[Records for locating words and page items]

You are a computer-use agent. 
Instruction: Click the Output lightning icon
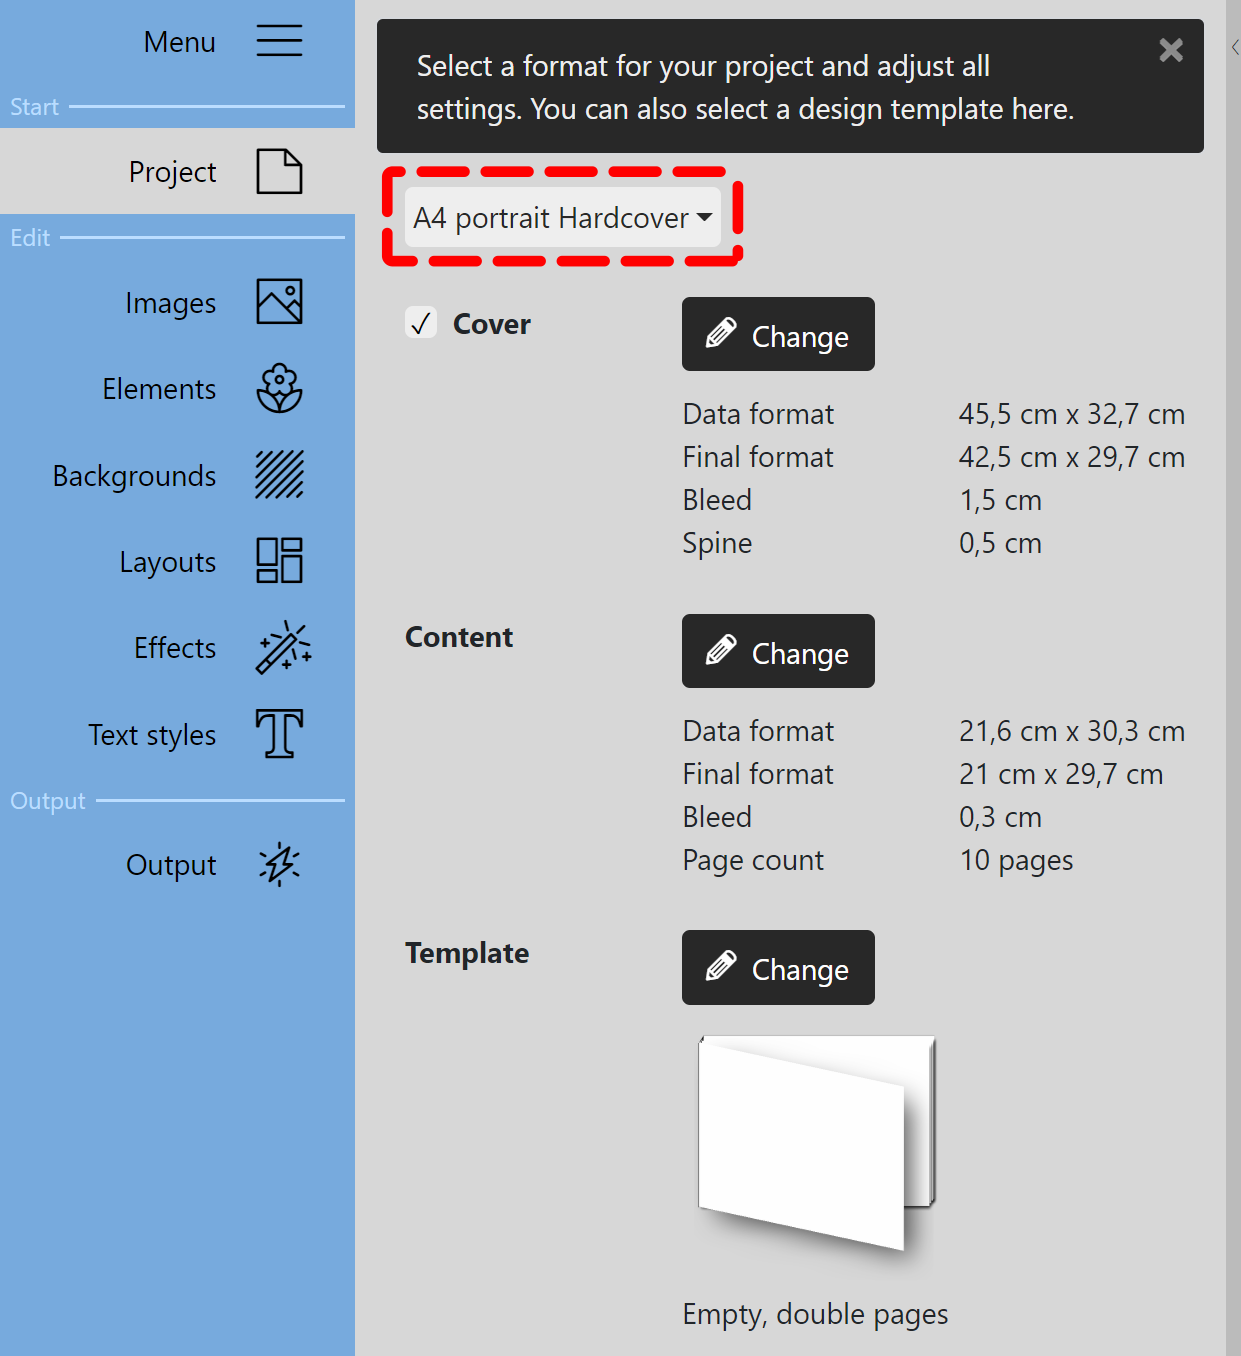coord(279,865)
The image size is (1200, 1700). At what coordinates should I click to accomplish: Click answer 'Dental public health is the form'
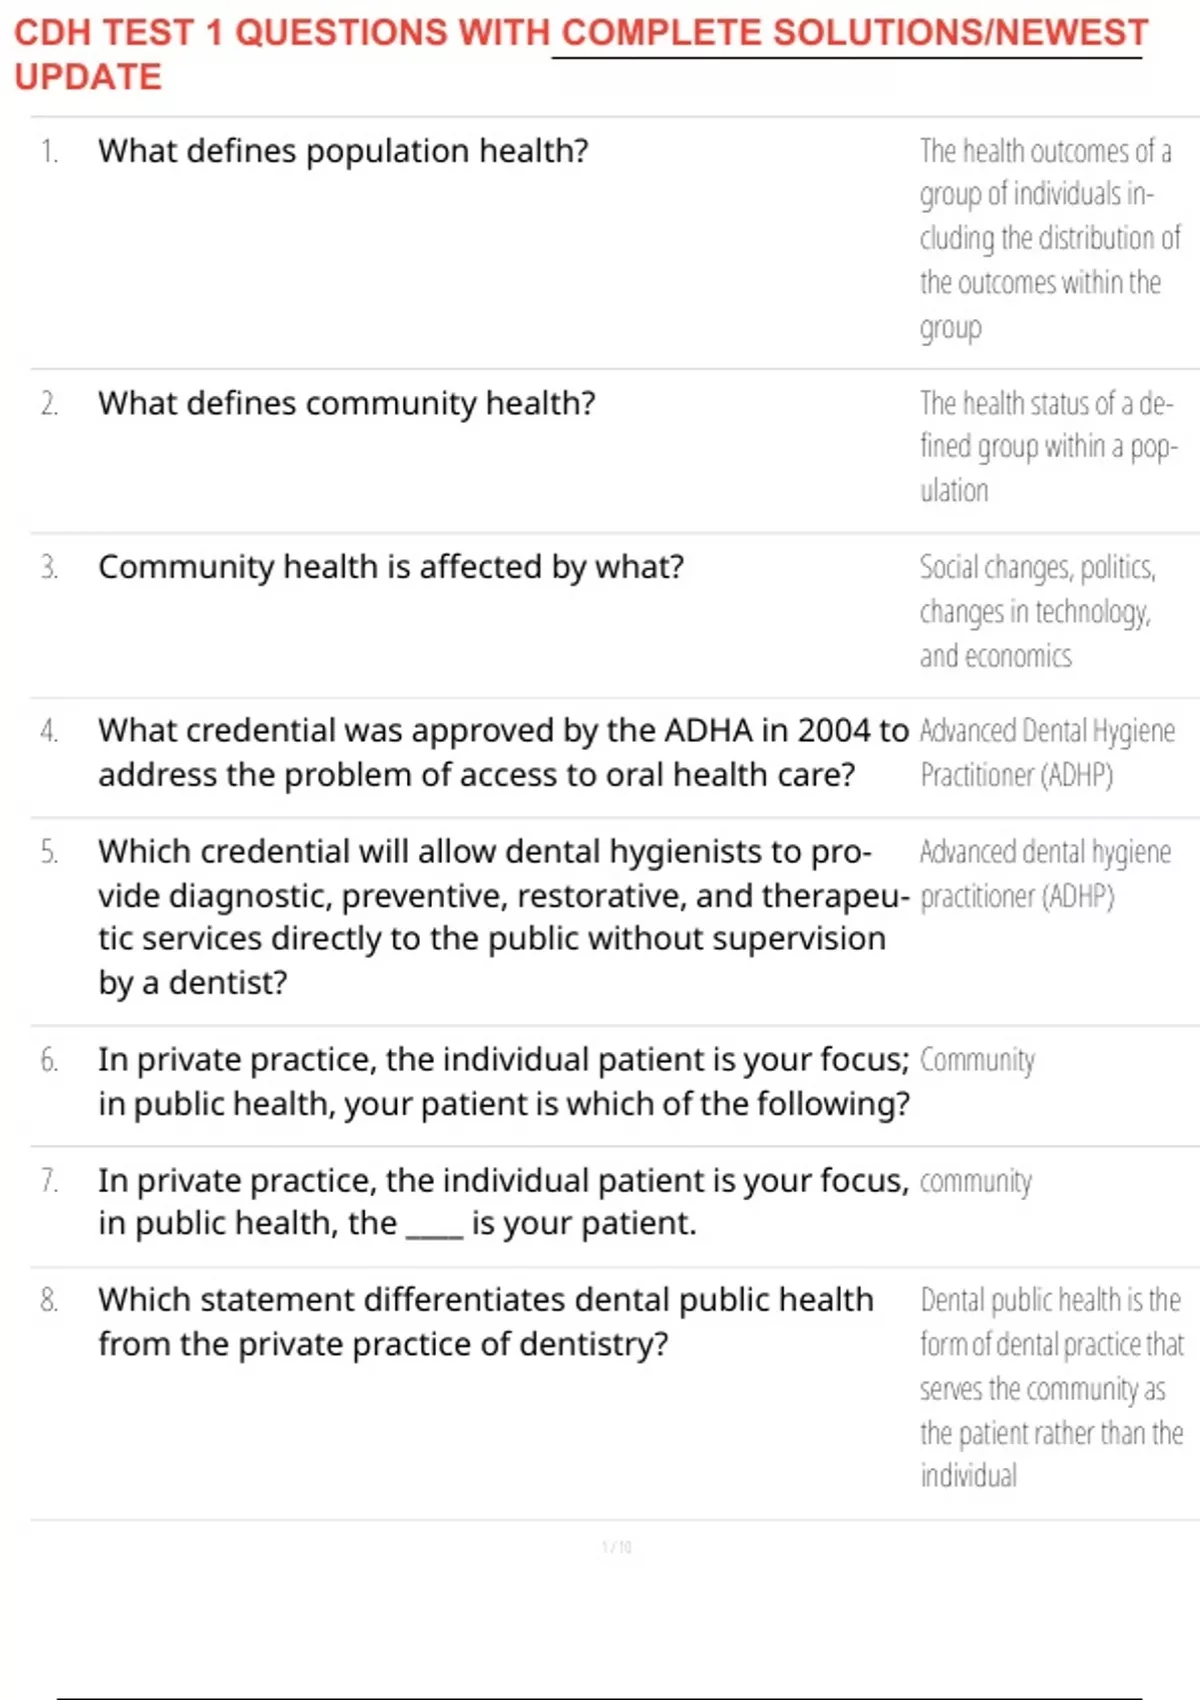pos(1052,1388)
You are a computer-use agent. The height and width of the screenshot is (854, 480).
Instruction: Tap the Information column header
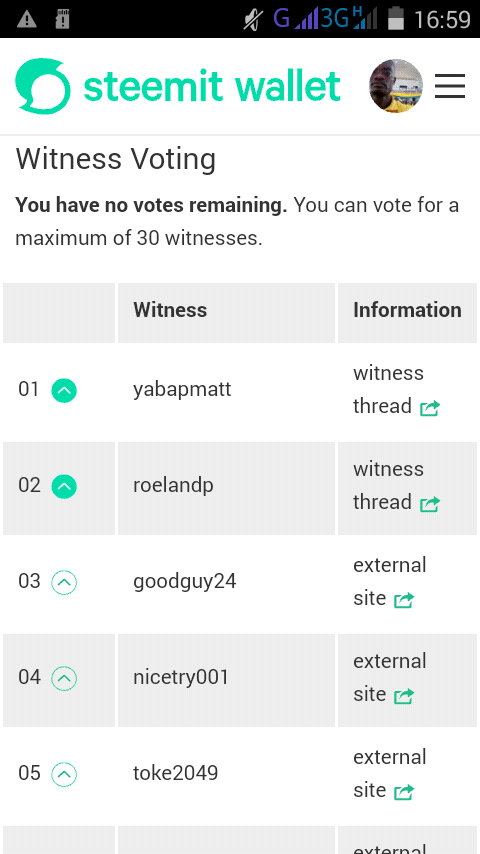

● **WHAT IS BEING ASKED**:
Copy out every line of the records above word for word, leaving out the pictures.

● **WRITTEN REPLY**:
You are a computer-use agent. 
Instruction: Click the Output lightning icon
coord(279,865)
The image size is (1200, 1700). At what coordinates should I click to accomplish: Click answer 'Dental public health is the form'
pos(1052,1388)
You are a computer-use agent. The height and width of the screenshot is (854, 480).
Instruction: Tap the Information column header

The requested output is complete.